• «C’est ce que je fais qui m’apprend ce que je cherche»                  Pierre SOULAGES.


    Peut-être pourrions-nous ajouter: «c’est parce que je cherche que je crée».


    Invitation à jeter un regard sur l’oeuvre de l’artiste, c’est à dire sur une partie de son voyage ; étymologiquement, voyage signifie la route et les provisions nécessaires. Voyage en toute liberté au gré des vents, des humeurs, des joies, des questions. Chaque oeuvre est l’expression d’une éclosion vitale, à un moment donné, dans un lieu donné, avec des matériaux précis ayant chacun leur exigence.


    Derry n’est pas l’homme «scoop». Il est l’HUMAIN (humus) qui s’interroge, et dans l’intimité pose un regard sur le monde, le cosmos, l’homme et la nature. Il n’est pas l’homme du plein soleil, mais de la lumière de l’aube, de la vêprée. Lumière qui n’écrase pas mais qui, horizontale, pénètre. Il n’est pas l’artiste d’une école, d’un système, mais le saltimbanque ouvert à tout et à tous. Il explore tous les matériaux susceptibles d’orienter sa création: crayons, encres, acrylique, gouache, pastel, dessin, infographie, sculpture, décors pour le théâtre.

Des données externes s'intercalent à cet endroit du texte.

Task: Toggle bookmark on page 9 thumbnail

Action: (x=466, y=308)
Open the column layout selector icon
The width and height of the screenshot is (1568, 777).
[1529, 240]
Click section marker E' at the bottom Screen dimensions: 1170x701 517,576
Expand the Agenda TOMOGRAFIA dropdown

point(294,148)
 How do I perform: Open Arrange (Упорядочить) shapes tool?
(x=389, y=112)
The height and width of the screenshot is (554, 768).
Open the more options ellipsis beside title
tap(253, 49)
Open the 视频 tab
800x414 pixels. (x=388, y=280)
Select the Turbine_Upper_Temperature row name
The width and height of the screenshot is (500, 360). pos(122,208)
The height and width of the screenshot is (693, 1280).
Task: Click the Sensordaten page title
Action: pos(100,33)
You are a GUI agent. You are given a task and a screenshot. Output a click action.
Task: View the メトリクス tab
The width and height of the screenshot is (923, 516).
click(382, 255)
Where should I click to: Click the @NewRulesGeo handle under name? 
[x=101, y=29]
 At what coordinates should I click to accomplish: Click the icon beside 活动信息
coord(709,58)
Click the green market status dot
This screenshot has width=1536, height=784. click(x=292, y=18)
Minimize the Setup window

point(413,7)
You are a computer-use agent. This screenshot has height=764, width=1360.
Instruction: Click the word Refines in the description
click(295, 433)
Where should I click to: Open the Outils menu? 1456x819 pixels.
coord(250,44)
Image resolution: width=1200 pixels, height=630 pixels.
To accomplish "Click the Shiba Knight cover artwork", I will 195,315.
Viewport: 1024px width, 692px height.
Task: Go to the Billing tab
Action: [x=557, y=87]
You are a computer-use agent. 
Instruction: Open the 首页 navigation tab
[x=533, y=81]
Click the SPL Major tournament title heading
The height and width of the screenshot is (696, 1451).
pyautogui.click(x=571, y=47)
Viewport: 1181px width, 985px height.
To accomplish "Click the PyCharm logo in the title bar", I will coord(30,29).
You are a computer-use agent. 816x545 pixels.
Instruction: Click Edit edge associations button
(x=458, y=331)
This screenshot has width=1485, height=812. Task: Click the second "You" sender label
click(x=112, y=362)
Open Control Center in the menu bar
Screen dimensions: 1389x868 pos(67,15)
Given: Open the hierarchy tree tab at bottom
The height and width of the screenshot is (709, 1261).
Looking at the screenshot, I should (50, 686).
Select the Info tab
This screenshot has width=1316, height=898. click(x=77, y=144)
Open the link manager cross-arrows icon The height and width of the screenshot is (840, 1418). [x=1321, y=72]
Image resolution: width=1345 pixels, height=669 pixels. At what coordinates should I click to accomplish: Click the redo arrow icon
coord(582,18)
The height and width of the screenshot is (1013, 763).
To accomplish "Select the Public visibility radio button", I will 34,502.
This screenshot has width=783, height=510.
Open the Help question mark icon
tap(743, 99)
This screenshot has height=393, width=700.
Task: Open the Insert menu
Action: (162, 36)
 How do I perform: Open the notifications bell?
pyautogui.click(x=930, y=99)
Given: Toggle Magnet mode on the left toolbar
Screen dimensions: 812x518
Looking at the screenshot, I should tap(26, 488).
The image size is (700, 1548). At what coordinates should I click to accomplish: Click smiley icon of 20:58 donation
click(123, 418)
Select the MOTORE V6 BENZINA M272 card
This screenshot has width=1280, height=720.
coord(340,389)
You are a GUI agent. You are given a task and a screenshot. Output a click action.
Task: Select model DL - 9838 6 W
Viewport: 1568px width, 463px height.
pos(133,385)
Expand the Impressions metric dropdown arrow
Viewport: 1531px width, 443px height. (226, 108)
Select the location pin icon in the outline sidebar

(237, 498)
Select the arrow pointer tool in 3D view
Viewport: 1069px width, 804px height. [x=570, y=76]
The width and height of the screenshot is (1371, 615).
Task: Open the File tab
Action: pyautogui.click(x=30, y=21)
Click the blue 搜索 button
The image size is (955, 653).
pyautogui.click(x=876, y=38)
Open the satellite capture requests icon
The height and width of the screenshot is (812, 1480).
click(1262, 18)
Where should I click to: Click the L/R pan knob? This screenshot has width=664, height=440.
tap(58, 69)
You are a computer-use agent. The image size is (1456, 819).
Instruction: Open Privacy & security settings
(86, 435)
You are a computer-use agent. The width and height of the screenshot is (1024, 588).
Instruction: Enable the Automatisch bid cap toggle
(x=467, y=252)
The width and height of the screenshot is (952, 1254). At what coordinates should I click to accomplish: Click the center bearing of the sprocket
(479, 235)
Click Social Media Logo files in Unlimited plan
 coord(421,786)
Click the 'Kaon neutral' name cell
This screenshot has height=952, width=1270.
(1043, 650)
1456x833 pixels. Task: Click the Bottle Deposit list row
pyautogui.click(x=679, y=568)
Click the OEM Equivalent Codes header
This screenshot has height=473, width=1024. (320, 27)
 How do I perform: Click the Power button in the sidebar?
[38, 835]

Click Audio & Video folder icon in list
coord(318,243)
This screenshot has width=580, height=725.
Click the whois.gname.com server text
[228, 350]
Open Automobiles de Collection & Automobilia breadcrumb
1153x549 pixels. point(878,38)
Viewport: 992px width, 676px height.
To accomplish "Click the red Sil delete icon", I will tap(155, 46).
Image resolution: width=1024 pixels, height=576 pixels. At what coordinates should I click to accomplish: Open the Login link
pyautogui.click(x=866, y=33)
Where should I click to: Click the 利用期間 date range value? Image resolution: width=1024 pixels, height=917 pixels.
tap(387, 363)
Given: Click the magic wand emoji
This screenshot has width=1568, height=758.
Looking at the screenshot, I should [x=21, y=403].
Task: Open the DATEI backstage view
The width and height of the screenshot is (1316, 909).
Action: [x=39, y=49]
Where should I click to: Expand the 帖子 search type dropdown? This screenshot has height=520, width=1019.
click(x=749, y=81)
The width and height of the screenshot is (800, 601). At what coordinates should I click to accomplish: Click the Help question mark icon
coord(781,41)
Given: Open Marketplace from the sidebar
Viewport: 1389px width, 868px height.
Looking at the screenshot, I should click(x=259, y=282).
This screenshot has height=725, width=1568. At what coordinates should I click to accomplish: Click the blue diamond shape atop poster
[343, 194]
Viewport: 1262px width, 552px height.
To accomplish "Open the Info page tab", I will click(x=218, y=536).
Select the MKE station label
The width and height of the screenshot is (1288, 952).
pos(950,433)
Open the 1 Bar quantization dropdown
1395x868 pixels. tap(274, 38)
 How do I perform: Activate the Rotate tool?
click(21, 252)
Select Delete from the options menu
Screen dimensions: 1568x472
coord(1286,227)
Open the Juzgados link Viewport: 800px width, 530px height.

    Ses oeuvres accouchent d’un mystère intérieur tant par des couleurs unifiées sortant peu à peu des brumes, tant par des formes tantôt nettes, accomplies, tantôt suggérées, parfois même à la limite de l’abstraction. Chaque oeuvre se développe par son graphisme qui n’est autre que le graphisme intérieur de l’auteur dans sa recherche. Graphisme ébauche et graphisme porté à sa fin qui marquent la réalité de la vie. L’oeuvre se crée dans ses variations. L’artiste ne s’impose pas à elle, il l’explore ; elle est son maître, son révélateur intérieur. Elle est son maître mais il en est l’architecte. Histoire de deux amants. On ne sait pas qui de l’artiste ou de l’oeuvre prend possession de l’autre.


     

    Admirer une oeuvre d’art, c’est se laisser interpeller, être remis en question et pour tout dire «entrer en dialogue».

    Entrer en dialogue, que ce soit pour l’artiste, que ce soit pour nous «regardeurs»,


    . Avec l’oeuvre par une observation aussi bien de la technique que du sens.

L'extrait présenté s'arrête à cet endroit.